Applicant Verizon Wireless supplied this suggestion what the cell tower behind the Woods Road firehouse might look like in the surrounding neighborhood

By Andrew Martins, Managing Editor
Hearings on a proposed cell tower at the Woods Road firehouse will continue into at least November, as members of the Hillsborough Township Board of Adjustment look to move forward with the proceedings next Wednesday.
During the most recent hearing on Wednesday, Verizon radio frequency engineer David Stern testified about a report he submitted to the board in response to questions from the July 20 meeting.
Verizon wants to build the proposed tower on the property of the Woods Road firehouse to improve service, especially with 4G phones that people increasingly use to reach high-demand internet service, to the 2,200-home area.
The telecommunications company would then pay the fire company an undetermined amount per year for the right to operate behind the firehouse, beyond the outfield of a baseball field.
The proposal needs zoning variances, primarily to place a cell tower and house equipment in a residential zone, close to homes.

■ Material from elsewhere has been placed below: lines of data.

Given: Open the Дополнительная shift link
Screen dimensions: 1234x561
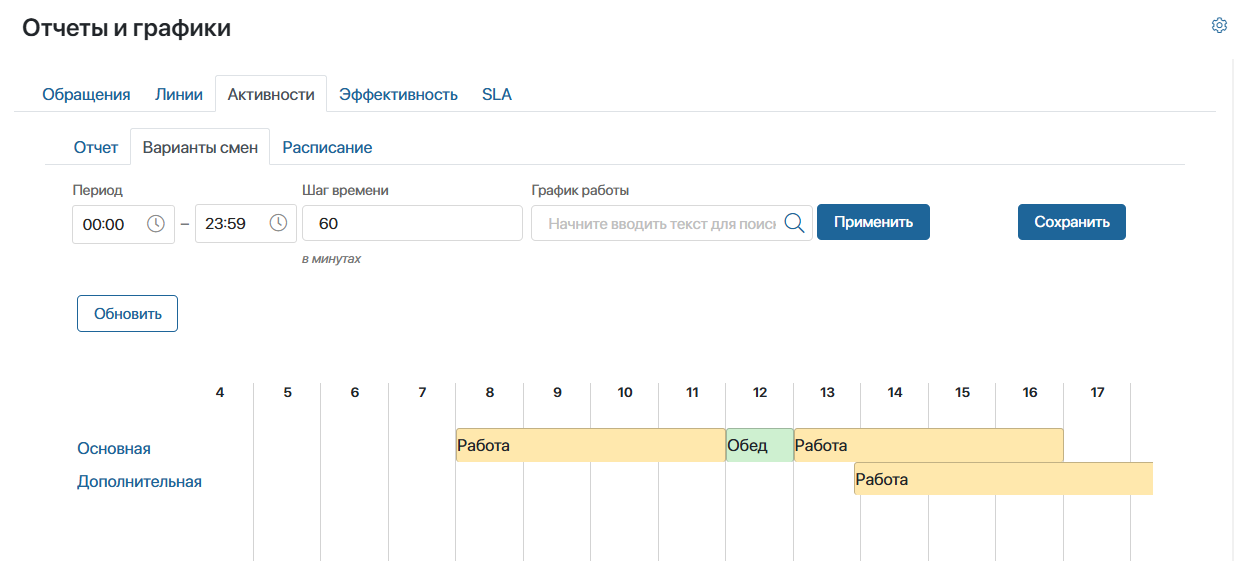Looking at the screenshot, I should coord(139,482).
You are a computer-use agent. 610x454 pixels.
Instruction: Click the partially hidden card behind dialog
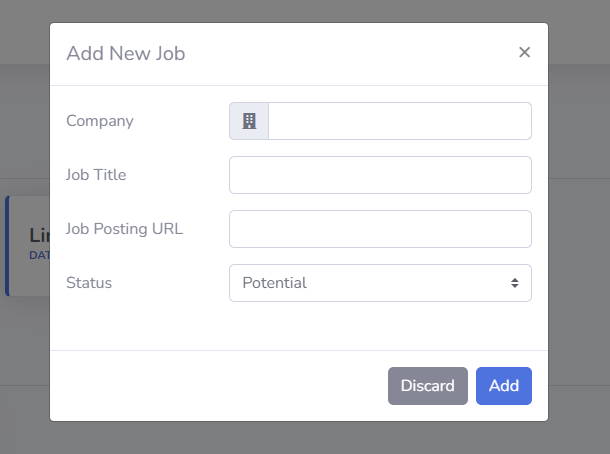pyautogui.click(x=27, y=245)
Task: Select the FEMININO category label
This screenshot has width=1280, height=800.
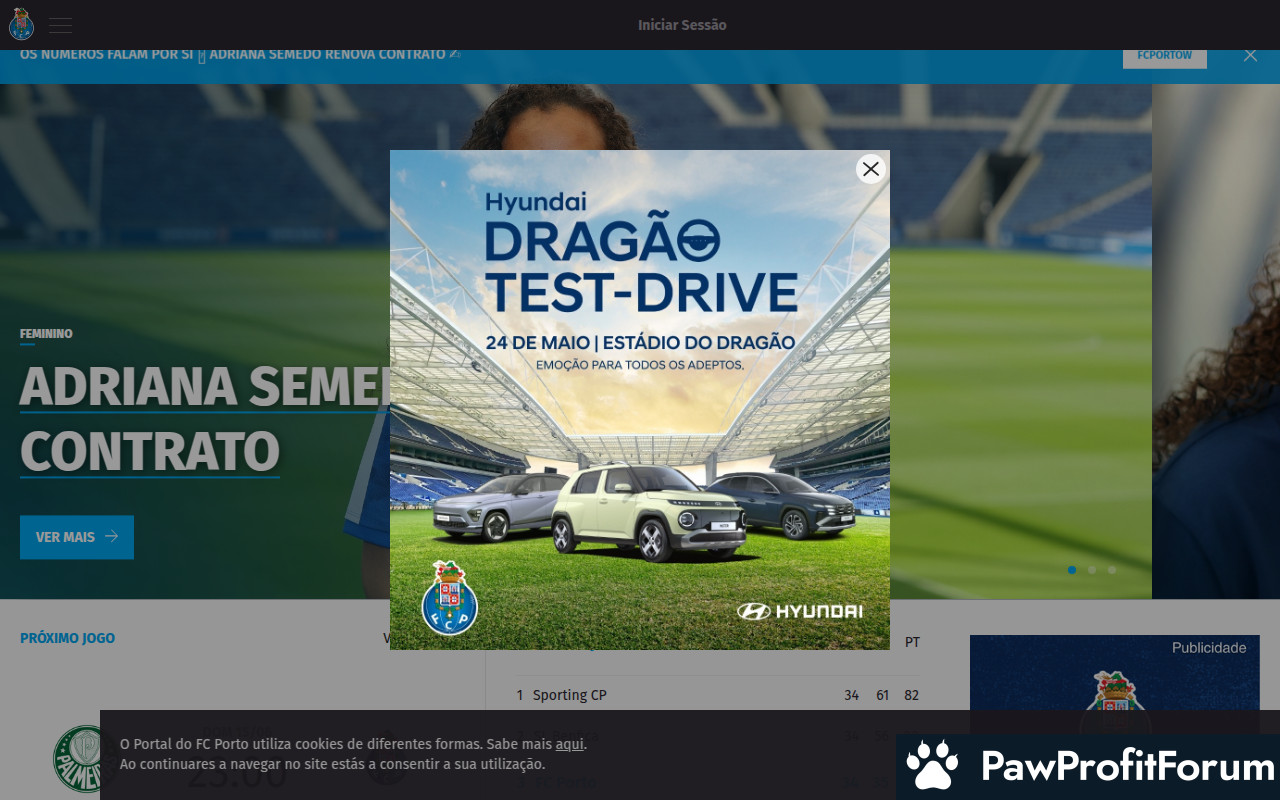Action: (x=46, y=334)
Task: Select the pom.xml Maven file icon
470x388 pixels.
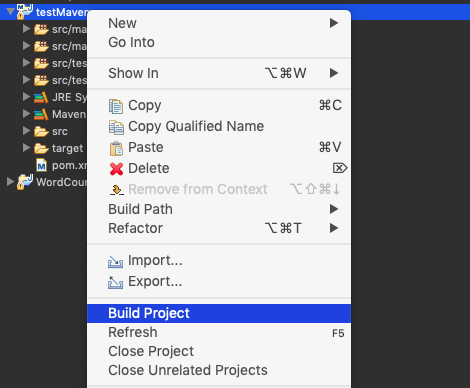Action: tap(41, 165)
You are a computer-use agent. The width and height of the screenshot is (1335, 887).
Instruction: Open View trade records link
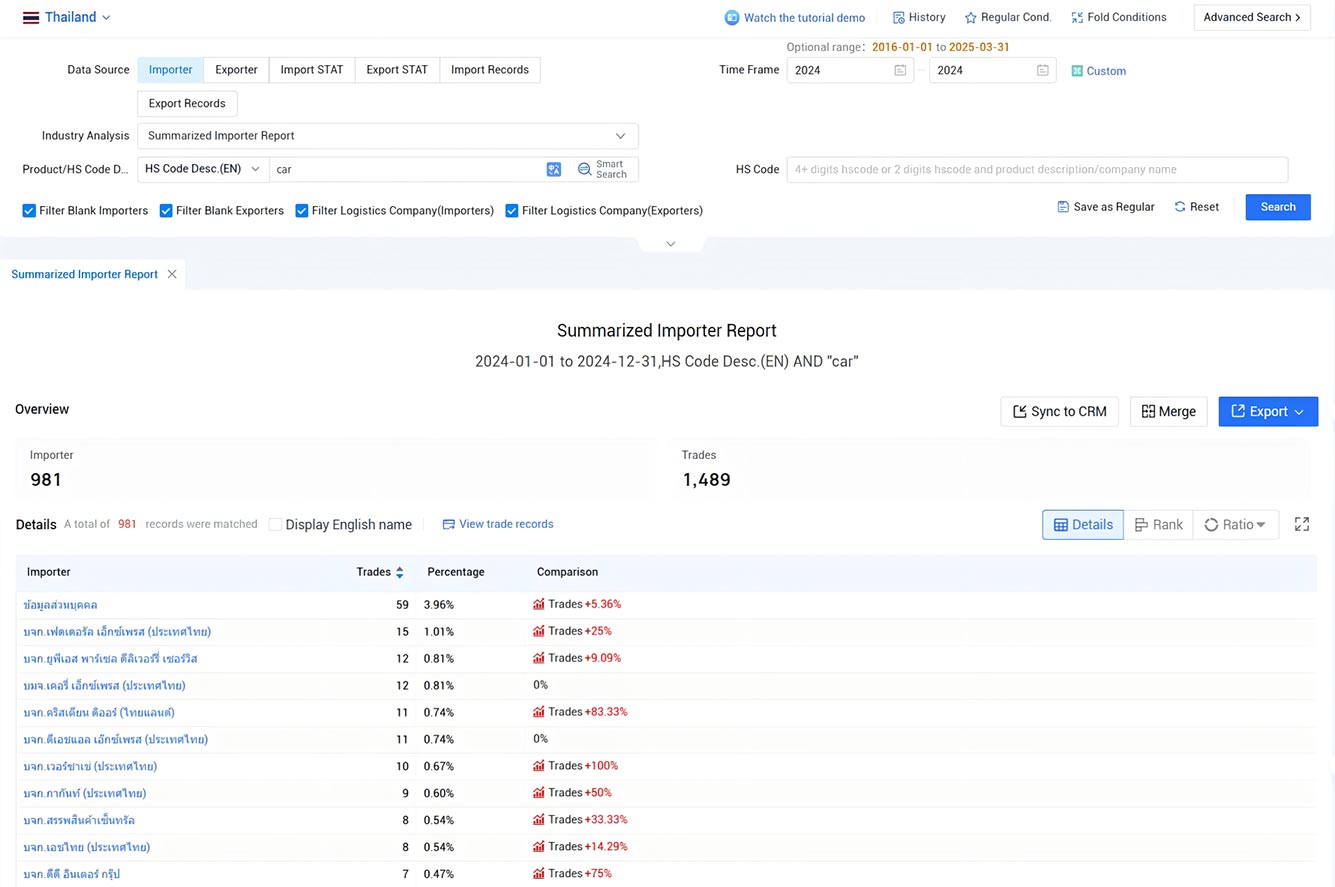point(498,524)
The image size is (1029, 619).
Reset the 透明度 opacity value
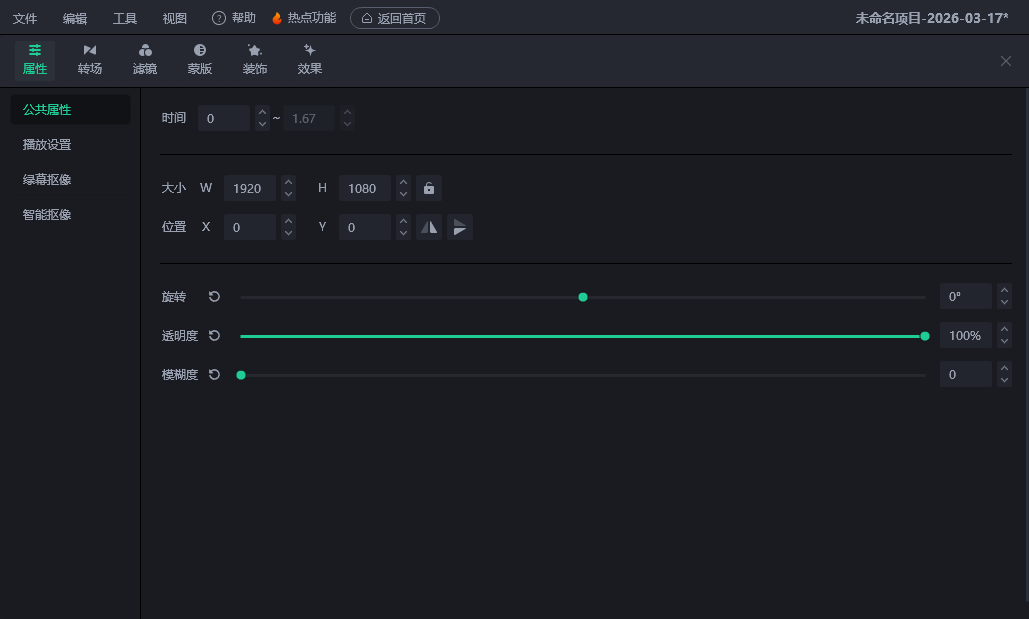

The ordinance says a tower must be 1,000 feet from a residence.
Verizon is also asking the Board of Adjustment for a variance to come within 2,000 feet of the Woods Road Elementary School (the proposed tower is 940 feet away), and to exceed the allowable maximum 35-foot height for a structure in the zone. The proposed tower is planned to stand 126 feet tall, including the lightning rod.
The proposal not only calls for the construction of a 120-foot cell tower, but also the corresponding facility will be powered in an emergency by a natural gas generator.
Though the application before the board is strictly for a “monopole” cell tower, Mr. Stern testified to the idea of potentially running a distributed antenna system (DAS) near the underserved neighborhood.
According to previous testimony, that type of system would require the installation of numerous poles along the side of local roads with antennae and equipment affixed to each.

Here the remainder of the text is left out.